Recast the lines starting at the one containing "Given: Click the" and ending at the last line of the records as a JSON list of strings, one string per line, skipping blank lines. Leave the pictures out of the answer.

*** EXTRACTED MATERIAL ***

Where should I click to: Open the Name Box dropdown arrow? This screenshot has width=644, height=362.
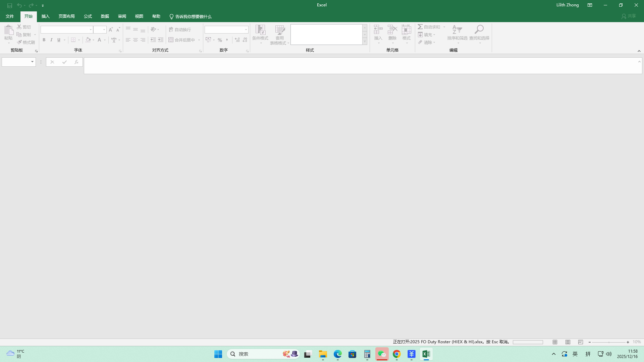[32, 62]

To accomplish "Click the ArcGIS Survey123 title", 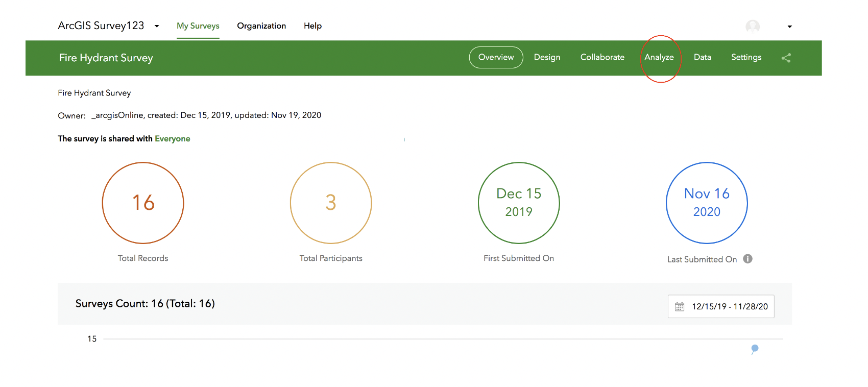I will pos(101,26).
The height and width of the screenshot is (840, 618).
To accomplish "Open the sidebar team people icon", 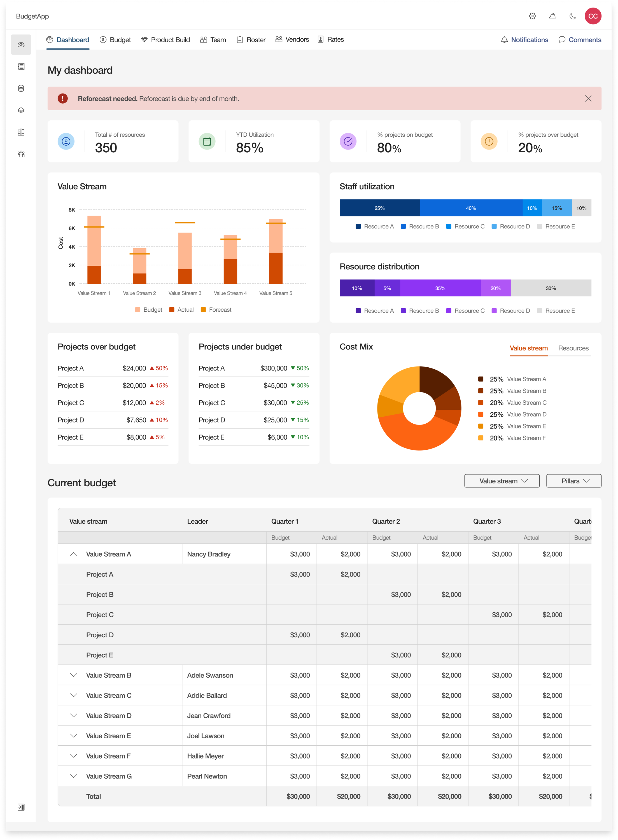I will point(21,154).
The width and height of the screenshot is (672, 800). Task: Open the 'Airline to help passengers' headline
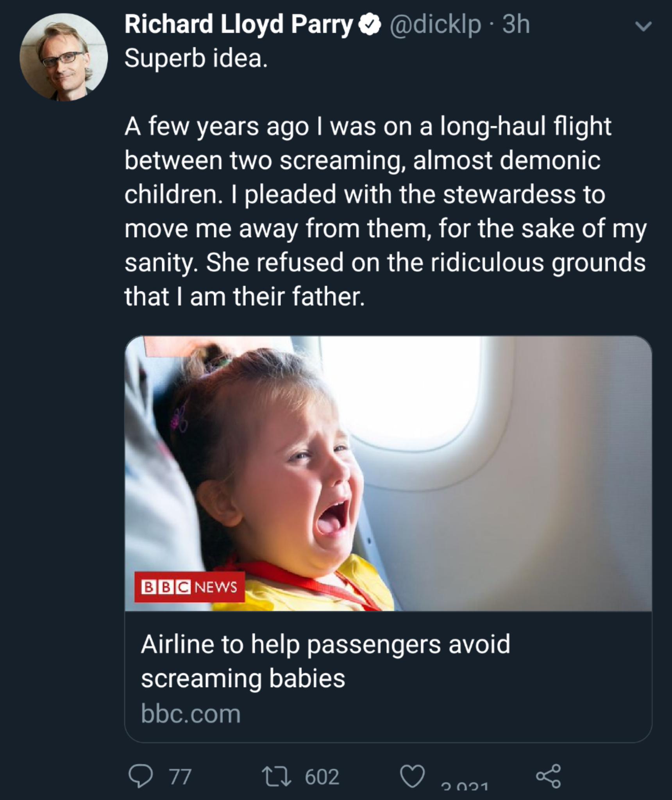[x=325, y=661]
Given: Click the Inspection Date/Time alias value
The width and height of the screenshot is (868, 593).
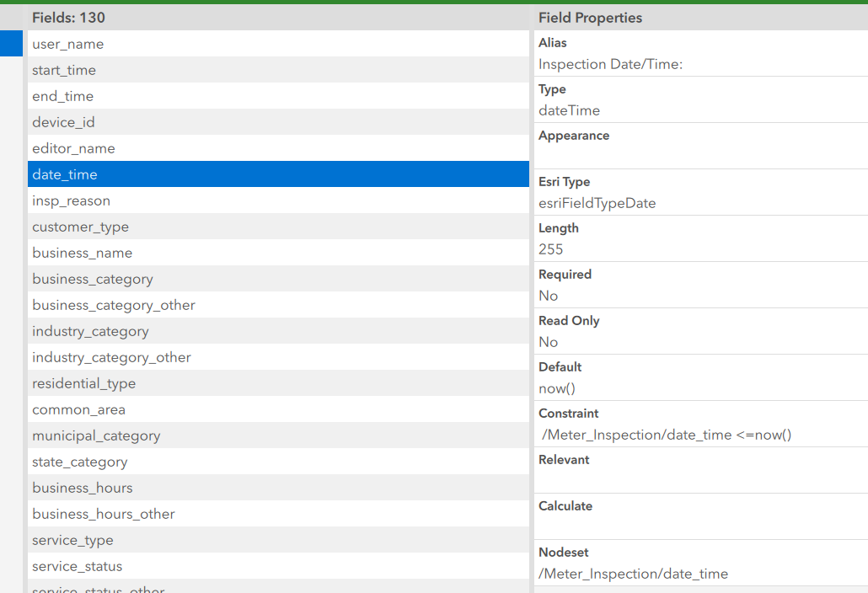Looking at the screenshot, I should point(611,64).
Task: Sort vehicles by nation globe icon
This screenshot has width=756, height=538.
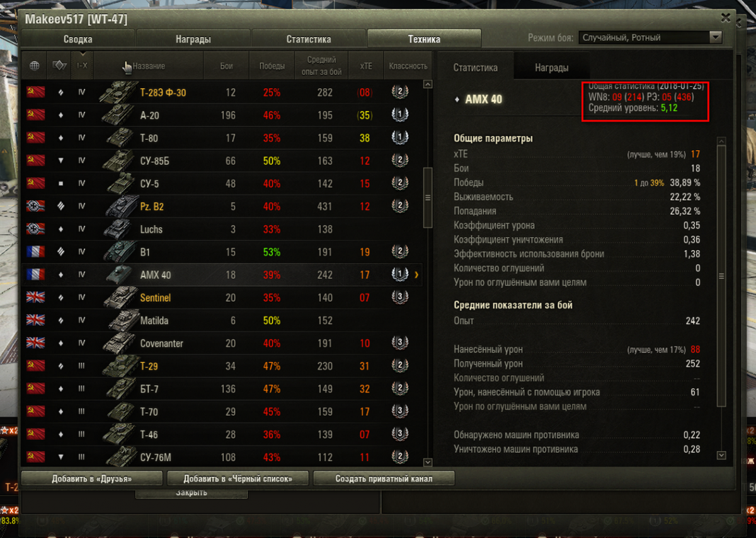Action: (x=35, y=66)
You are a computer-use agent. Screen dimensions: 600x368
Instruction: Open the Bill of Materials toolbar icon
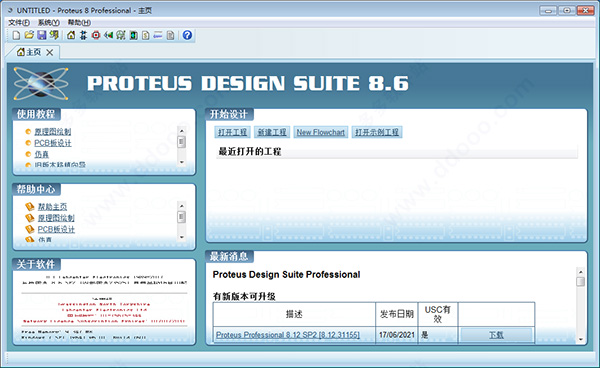click(x=146, y=35)
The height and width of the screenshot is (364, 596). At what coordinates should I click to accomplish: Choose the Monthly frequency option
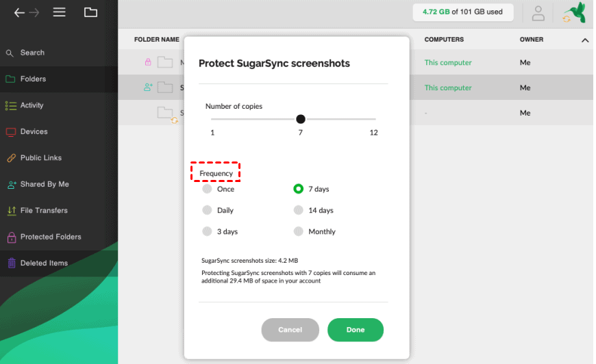click(298, 231)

***

EXPECTED ANSWER:
[
  "Given: Click the Inspection Date/Time alias value",
  "The width and height of the screenshot is (868, 593).",
  "Looking at the screenshot, I should point(611,64).",
  "Task: Sort vehicles by nation globe icon",
  "This screenshot has width=756, height=538.",
  "Action: (x=35, y=66)",
  "You are a computer-use agent. Screen dimensions: 600x368",
  "Instruction: Open the Bill of Materials toolbar icon",
  "click(x=146, y=35)",
  "The height and width of the screenshot is (364, 596). At what coordinates should I click to accomplish: Choose the Monthly frequency option",
  "click(298, 231)"
]